Further careful synthetic control22 enables the synthesis of MOFs with higher nuclearity Zr(IV) or Hf(IV) SBUs linked by ditopic dicarboxylates.23–27 For example, MOFs containing the condensed [M123-O)83-OH)82-OH)6(RCO2)18] SBU (Fig. 1c) and adopting the hcp topology (Fig. 1d) have been reported with a range of linkers, including BDC2− and functionalised derivatives,28–33 1,4-naphthalenedicarboxylate,29 and longer linkers such as biphenyl-4,4′-dicarboxylate,23,30,34 1,1′:4′,1′′-terphenyl-4,4′′-dicarboxylate,35,36 4,4′-di(4-benzoato)-2,2′-bipyridine,37 and 5,15-di(p-benzoato)porphyrin.38 An example using poly(ethylene terephthalate) as the source of the BDC2− linker via direct synthesis has also been described.39 Individual systems have also been shown to undergo delamination by sonication, forming a hexagonal layered (hxl) phase and eventually hexagonal nanosheets (hns),23 which can also in specific cases be directly synthesised themselves.30

The hcp topology MOFs have been increasingly studied due to potential applications in luminescence,29 water remediation,31 heterogeneous catalysis,32,33,35 photocatalysis,37 nanomedicine,38 and molecular separations.39 Herein, we describe the synthesis and characterisation of Zr(IV) and Hf(IV) analogues of the hcp phase MOF linked by 4,4′-(ethyne-1,2-diyl)dibenzoate (EDB2−), which we have termed GUF-12 (GUF = Glasgow University Framework), by careful control of acetic acid and water content in solvothermal syntheses in DMF. We show the syntheses are scaleable, and that the MOFs have high porosity. Their metastability is demonstrated through efforts to postsynthetically modify them by bromination of their internal alkyne units, which, in the case of the Hf analogue, results in partial delamination or degradation.

Results and discussion

During attempts to prepare nanoparticulate versions of fcu topology Zr(IV) MOFs13,40 as part of our investigations into drug delivery,41 it was found that addition of high quantities of acetic acid and water to DMF-based solvothermal syntheses containing ZrCl4 and EDB-H2 resulted in formation of a new phase. This new MOF, termed GUF-12(Zr), was suspected to be the hcp analogue due to its characteristic hexagonal plate morphology and the nature of its powder X-ray diffractogram.

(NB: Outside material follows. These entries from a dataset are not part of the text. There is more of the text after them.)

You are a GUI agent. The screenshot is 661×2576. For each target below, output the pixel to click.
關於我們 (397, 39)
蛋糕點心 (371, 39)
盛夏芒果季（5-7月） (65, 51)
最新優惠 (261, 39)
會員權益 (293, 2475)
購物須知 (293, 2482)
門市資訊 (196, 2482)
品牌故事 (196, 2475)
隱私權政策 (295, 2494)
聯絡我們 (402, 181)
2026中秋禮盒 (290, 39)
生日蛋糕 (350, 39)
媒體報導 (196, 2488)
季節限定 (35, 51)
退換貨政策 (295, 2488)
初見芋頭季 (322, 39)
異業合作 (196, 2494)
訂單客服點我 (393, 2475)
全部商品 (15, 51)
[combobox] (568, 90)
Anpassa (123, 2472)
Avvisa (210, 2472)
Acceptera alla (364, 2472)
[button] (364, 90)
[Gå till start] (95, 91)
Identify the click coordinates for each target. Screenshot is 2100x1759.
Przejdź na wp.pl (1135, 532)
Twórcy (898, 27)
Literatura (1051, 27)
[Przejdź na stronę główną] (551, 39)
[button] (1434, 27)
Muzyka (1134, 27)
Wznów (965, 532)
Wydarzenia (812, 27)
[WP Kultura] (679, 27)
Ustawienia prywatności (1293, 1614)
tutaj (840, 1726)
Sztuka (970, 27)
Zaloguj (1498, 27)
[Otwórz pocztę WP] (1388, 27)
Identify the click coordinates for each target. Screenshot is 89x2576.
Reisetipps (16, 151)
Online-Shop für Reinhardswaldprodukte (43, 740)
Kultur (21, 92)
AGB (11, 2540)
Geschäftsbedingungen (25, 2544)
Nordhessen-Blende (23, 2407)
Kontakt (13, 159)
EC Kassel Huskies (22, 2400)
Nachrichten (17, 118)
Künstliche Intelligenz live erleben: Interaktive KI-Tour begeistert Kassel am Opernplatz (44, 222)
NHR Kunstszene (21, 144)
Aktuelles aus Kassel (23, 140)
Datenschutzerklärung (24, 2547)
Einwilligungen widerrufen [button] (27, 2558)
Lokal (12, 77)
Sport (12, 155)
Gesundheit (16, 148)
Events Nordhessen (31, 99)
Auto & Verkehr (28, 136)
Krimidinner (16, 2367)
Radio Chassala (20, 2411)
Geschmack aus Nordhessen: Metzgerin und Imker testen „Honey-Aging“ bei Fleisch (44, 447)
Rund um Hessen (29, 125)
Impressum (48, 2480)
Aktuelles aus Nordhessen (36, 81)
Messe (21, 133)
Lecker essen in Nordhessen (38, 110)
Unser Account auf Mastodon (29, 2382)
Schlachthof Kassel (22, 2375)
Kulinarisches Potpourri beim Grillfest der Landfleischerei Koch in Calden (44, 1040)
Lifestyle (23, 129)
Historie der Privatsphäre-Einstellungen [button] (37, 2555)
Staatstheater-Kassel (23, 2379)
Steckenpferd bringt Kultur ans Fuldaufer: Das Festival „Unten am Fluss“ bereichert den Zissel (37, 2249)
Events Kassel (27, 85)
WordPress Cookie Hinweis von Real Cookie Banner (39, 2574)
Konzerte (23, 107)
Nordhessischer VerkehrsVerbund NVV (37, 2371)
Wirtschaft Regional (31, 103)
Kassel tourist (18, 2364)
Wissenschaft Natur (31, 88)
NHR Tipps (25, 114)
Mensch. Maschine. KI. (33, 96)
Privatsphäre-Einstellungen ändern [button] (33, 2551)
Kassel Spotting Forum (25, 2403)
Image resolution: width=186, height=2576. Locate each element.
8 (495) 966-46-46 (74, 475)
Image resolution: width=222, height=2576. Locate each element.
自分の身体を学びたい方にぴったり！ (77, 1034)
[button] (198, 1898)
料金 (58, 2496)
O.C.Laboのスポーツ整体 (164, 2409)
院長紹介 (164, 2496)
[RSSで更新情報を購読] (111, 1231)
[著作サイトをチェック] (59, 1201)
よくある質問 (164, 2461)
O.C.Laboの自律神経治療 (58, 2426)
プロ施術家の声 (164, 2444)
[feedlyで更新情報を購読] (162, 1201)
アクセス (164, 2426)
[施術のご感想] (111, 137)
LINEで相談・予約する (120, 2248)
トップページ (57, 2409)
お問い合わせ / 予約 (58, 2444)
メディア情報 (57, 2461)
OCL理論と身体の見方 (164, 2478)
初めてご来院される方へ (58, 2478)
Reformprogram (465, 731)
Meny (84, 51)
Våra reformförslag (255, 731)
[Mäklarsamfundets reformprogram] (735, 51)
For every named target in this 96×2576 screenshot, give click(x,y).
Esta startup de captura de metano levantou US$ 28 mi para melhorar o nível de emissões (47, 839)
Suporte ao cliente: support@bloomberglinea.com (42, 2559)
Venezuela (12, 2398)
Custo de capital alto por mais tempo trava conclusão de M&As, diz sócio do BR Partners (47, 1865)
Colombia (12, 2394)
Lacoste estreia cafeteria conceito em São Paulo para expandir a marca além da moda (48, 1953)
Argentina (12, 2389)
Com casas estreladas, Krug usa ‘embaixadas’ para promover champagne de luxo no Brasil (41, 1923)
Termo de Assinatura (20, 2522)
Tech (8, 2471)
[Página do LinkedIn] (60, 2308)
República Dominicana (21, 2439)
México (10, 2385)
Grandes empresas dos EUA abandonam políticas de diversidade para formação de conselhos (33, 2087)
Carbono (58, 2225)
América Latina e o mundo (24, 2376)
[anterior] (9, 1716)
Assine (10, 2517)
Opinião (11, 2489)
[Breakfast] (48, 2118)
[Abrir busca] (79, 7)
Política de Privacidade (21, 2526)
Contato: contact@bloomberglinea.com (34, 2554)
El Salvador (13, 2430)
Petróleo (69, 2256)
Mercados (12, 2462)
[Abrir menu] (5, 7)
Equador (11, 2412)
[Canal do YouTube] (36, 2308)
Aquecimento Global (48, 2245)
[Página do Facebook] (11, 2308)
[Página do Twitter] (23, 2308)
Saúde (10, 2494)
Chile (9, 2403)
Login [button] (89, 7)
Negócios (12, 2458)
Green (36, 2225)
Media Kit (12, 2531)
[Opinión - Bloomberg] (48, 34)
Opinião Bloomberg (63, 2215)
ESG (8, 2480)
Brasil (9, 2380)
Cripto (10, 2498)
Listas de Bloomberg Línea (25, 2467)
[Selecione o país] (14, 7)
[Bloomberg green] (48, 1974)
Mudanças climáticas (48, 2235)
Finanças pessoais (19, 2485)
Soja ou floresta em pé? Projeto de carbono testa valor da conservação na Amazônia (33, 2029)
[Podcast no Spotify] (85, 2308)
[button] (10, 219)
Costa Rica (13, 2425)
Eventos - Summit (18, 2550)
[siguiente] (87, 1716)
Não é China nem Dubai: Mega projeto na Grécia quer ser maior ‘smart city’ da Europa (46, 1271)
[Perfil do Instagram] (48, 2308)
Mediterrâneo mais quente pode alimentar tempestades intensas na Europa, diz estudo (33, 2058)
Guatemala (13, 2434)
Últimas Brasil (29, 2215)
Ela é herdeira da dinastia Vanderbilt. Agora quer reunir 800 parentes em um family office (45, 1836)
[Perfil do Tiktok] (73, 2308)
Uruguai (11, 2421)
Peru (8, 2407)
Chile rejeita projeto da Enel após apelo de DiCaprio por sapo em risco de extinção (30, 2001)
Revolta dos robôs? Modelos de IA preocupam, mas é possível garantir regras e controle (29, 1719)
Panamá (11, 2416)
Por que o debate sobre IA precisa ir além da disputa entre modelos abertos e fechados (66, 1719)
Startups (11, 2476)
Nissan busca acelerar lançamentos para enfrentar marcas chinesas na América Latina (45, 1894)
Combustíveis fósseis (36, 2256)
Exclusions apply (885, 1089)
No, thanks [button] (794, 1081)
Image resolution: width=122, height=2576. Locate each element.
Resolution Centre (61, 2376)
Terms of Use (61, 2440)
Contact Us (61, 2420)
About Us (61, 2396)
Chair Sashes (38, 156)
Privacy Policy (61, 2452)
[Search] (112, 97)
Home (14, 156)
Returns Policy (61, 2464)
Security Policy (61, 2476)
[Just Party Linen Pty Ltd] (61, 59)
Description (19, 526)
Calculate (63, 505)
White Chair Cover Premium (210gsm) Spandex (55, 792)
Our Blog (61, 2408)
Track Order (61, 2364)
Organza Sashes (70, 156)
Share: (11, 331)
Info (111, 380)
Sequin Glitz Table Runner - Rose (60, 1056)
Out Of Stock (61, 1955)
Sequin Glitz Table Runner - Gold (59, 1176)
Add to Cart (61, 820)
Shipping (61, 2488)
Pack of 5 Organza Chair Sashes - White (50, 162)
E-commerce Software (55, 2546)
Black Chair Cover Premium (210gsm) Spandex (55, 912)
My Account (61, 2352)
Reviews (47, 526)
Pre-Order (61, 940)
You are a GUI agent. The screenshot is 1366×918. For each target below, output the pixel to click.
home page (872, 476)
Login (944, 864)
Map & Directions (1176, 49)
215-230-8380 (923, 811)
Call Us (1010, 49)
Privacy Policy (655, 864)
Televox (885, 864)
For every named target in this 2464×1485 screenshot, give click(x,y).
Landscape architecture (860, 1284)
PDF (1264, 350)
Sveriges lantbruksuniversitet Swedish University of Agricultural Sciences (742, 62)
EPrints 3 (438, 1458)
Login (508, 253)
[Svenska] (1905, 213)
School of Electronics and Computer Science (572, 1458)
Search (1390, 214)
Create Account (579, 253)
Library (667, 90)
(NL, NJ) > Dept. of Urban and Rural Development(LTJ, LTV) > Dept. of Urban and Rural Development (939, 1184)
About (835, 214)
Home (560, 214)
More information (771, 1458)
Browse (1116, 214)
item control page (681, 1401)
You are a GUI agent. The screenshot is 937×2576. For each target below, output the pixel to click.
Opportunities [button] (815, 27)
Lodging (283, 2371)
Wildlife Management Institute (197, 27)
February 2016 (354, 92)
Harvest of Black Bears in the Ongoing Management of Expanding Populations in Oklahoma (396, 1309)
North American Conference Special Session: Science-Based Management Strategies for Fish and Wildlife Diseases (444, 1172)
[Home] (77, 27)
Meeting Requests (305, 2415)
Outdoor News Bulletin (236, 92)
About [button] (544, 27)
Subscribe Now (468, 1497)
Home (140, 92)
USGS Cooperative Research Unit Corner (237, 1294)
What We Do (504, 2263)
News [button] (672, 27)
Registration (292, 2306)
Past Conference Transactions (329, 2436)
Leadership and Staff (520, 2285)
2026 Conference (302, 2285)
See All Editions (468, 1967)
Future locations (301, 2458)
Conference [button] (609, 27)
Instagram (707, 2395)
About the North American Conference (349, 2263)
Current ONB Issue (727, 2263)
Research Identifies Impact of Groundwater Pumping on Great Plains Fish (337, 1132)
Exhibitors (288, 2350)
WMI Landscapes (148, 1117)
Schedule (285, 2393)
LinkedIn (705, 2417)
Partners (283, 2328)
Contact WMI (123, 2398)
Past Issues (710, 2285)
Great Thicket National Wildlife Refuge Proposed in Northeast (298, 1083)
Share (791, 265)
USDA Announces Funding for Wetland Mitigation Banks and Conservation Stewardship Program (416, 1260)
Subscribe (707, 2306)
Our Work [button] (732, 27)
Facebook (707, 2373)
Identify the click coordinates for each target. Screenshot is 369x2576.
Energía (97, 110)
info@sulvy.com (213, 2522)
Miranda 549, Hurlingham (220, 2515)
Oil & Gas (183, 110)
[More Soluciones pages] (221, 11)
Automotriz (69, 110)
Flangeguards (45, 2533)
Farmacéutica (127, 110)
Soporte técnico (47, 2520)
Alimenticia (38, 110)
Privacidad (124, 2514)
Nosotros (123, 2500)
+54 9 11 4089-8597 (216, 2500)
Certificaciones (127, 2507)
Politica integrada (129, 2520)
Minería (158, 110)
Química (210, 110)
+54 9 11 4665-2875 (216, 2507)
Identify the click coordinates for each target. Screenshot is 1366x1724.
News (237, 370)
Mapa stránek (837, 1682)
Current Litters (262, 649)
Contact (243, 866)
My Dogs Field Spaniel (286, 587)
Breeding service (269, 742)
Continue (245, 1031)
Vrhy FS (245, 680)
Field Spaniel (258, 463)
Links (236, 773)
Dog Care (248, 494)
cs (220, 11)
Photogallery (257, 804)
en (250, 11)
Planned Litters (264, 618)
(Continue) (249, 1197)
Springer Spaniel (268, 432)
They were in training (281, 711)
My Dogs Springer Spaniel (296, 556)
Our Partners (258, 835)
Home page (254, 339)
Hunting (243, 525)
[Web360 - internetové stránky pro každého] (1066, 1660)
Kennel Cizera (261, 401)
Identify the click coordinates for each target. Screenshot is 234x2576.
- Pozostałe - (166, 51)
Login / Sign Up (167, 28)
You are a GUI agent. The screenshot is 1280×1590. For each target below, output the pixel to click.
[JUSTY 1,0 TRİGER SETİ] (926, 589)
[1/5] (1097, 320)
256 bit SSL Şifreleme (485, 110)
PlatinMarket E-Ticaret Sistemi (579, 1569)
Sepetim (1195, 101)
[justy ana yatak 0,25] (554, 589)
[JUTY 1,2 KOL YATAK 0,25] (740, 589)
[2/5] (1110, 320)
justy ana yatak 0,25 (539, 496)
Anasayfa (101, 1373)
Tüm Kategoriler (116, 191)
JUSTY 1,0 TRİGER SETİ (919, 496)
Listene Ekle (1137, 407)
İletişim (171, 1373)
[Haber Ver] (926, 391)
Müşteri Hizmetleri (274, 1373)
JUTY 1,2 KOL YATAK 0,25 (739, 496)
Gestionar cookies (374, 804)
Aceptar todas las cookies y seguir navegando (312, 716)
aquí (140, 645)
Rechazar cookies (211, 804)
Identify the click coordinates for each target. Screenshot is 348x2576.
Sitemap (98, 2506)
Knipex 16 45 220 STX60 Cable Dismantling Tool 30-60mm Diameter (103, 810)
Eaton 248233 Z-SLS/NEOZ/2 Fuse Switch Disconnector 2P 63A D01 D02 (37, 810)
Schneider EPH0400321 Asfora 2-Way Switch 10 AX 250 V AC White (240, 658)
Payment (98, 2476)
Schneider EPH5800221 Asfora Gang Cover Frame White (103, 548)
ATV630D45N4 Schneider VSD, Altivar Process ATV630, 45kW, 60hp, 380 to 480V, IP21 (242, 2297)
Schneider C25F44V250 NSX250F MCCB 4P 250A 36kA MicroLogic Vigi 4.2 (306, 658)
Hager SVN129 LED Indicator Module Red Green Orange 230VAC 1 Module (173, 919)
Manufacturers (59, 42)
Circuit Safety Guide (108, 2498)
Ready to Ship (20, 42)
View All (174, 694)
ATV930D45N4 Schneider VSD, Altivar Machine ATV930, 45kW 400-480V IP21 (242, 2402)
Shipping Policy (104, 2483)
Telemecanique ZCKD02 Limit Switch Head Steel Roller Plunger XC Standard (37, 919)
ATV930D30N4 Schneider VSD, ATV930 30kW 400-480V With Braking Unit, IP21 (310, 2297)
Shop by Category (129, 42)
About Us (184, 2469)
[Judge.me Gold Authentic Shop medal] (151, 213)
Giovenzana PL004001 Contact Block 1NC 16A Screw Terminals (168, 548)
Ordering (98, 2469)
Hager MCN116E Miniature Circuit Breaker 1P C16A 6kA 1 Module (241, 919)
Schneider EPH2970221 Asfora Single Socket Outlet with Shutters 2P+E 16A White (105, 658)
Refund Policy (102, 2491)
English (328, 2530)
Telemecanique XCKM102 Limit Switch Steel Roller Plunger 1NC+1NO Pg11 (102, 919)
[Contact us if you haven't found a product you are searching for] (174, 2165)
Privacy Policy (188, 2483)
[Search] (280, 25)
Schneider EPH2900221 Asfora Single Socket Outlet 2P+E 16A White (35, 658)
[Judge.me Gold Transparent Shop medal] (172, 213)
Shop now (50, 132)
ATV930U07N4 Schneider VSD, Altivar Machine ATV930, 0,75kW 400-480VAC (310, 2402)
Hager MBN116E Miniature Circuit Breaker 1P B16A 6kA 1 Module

The optimal conditions to isolate the hcp phases of both the Zr(IV) and Hf(IV) congeners of GUF-12 were identified via modulated solvothermal self-assembly. Specifically, 0.34 mmol each of MCl4 (M = Zr or Hf) and EDB-H2 (prepared according to a modified literature protocol13,42) were combined in 15 ml DMF, with addition of 75 μL deionised water (0.5% v/v) and 2.12 mL acetic acid (37.1 mmol, or 110 equiv. compared to the metal ion). The mixture was heated to 150 °C overnight in a PTFE-lined stainless steel autoclave, and the product isolated by centrifugation once cooled. Both the deliberate addition of water, and the use of a specific quantity of acetic acid as modulator, were key to ensure isolation of the hcp phases rather than the fcu analogue or other materials (see ESI, Section S2). These observations tally with our previous mechanistic study that describes how the addition of large amounts of carboxylate modulator to syntheses is required to form the classical [M6O4(OH)4] clusters found in the fcu phases, while concomitant addition of water induces cluster merging to form the [M12O8(OH)14] units that comprise the hcp phases.22 Increasing water content in syntheses containing Hf(IV) and BPDC2− has previously led to the isolation of the hns phase over the hcp analogue,30 but with the EDB2− linker only hcp phase materials were formed when water content in syntheses was increased while retaining 110 equiv. of added acetic acid. In contrast, reducing the amount of acetic acid modulator in syntheses occasionally resulted in the failure to produce a MOF.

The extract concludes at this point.